PROBLEM STATEMENT - Reproduce the lines of the records between the line holding "Identify the location" and the line holding "Describe the element at coordinates (331, 346)", inclusive, with nothing changed.

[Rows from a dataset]
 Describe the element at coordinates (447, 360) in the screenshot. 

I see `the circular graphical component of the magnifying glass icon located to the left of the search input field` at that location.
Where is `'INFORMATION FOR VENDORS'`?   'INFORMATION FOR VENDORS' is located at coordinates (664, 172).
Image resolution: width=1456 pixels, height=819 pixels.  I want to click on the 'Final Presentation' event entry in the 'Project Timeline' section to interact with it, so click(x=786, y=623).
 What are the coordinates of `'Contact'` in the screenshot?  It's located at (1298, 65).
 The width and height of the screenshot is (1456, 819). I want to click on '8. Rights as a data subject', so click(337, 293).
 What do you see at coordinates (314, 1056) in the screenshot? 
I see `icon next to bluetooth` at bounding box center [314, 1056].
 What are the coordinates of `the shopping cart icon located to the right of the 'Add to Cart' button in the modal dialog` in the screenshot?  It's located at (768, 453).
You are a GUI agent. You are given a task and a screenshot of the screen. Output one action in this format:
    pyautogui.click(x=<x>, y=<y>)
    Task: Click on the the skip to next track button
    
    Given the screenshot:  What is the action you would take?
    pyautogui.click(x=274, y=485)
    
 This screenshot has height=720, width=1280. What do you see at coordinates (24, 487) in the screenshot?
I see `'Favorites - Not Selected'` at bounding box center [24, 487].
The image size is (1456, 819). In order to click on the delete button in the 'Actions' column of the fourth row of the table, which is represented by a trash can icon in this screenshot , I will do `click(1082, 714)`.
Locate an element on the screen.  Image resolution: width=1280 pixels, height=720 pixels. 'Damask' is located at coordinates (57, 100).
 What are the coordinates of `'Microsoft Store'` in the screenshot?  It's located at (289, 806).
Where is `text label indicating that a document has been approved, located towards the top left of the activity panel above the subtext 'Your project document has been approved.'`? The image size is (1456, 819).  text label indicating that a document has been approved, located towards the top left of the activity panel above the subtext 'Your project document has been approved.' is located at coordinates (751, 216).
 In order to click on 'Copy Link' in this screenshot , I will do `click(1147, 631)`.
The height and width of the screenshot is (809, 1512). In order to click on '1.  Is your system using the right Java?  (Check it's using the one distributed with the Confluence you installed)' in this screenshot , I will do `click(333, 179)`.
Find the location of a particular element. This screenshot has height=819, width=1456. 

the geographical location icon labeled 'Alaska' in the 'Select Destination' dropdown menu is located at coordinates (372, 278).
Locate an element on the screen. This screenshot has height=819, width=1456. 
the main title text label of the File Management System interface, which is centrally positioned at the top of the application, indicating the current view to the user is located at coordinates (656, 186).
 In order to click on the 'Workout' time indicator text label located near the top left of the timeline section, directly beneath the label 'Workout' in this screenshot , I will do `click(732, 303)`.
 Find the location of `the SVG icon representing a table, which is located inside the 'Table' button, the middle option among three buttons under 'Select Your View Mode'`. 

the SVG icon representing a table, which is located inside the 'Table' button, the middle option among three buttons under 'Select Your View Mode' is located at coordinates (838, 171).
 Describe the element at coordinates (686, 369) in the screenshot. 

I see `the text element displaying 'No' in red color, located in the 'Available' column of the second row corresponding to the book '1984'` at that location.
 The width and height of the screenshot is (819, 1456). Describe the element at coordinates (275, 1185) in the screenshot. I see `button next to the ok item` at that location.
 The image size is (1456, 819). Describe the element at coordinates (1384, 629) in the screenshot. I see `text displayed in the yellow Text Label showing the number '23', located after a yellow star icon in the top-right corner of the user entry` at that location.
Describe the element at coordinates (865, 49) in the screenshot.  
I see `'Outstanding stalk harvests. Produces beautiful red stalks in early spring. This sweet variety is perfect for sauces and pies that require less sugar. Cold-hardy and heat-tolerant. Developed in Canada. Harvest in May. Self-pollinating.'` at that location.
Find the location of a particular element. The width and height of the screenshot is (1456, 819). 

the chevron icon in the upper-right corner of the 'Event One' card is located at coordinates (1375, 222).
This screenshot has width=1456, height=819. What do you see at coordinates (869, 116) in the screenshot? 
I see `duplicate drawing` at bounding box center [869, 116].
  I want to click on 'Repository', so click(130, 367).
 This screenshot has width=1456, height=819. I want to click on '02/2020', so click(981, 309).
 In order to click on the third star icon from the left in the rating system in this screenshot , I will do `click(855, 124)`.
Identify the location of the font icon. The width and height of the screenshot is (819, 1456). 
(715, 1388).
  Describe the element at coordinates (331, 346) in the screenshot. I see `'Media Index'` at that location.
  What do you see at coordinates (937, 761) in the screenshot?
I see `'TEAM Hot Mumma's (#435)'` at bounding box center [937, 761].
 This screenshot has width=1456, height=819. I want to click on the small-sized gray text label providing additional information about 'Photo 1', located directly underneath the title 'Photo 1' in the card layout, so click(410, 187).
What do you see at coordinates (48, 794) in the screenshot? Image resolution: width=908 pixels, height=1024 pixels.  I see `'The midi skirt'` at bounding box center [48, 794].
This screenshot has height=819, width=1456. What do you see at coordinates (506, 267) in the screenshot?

EXERCISE RESULT -
Identify the location of the font icon. The width and height of the screenshot is (819, 1456). 
(715, 1388).
  Describe the element at coordinates (331, 346) in the screenshot. I see `'Media Index'` at that location.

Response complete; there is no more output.